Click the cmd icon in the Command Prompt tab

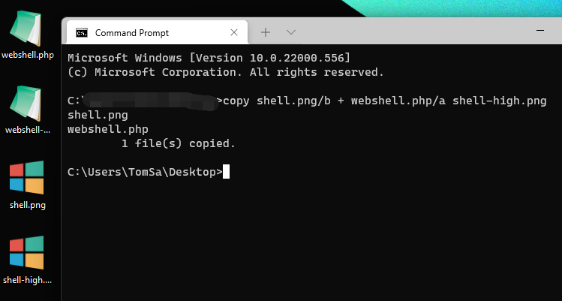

────────────────────────────────────────

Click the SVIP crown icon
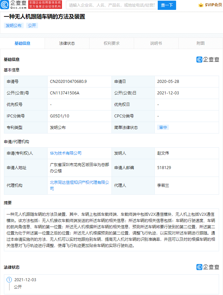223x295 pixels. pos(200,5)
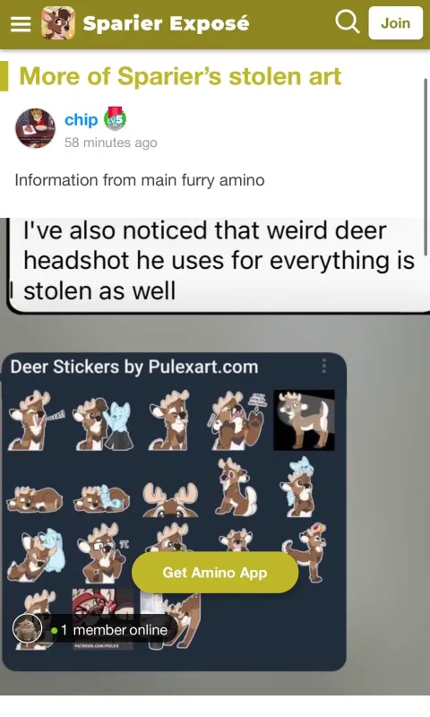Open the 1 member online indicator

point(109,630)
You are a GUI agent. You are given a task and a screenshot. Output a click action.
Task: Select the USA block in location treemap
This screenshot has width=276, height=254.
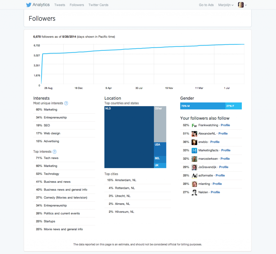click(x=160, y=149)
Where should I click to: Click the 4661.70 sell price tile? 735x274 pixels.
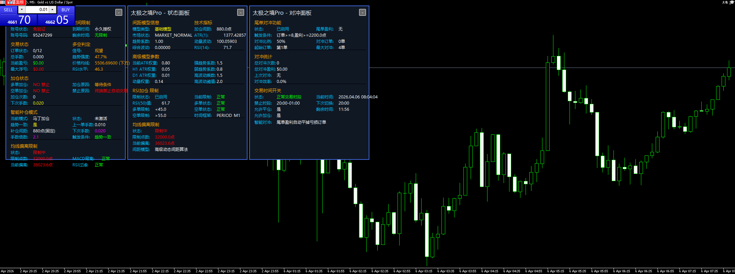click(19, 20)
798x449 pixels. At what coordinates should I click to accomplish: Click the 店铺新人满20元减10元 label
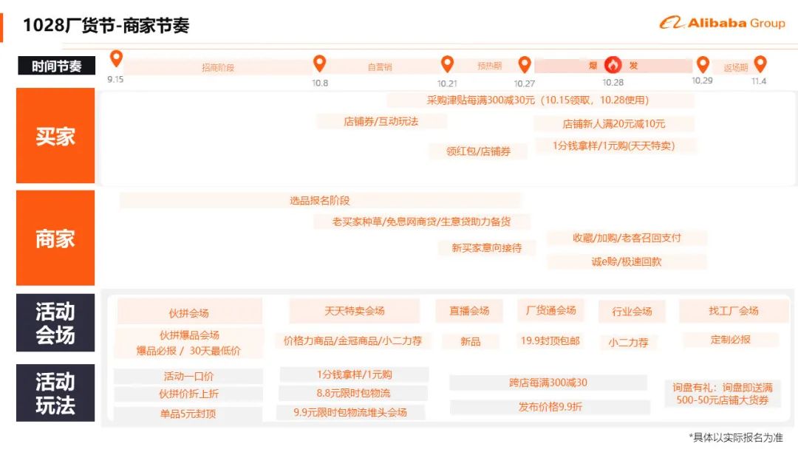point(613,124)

────────────────────────────────────────

Assigned task: Take the entries above and copy exactly the lines starting at the one with "Click the SVIP crown icon" and ending at the one with "Task: Select the"; nothing outside that span, and no pictures.

The completed task:
Click the SVIP crown icon
223x295 pixels. pos(200,5)
Open the 1 member online indicator

point(109,630)
You are a GUI agent. You are given a task and a screenshot. Output a click action.
Task: Select the USA block in location treemap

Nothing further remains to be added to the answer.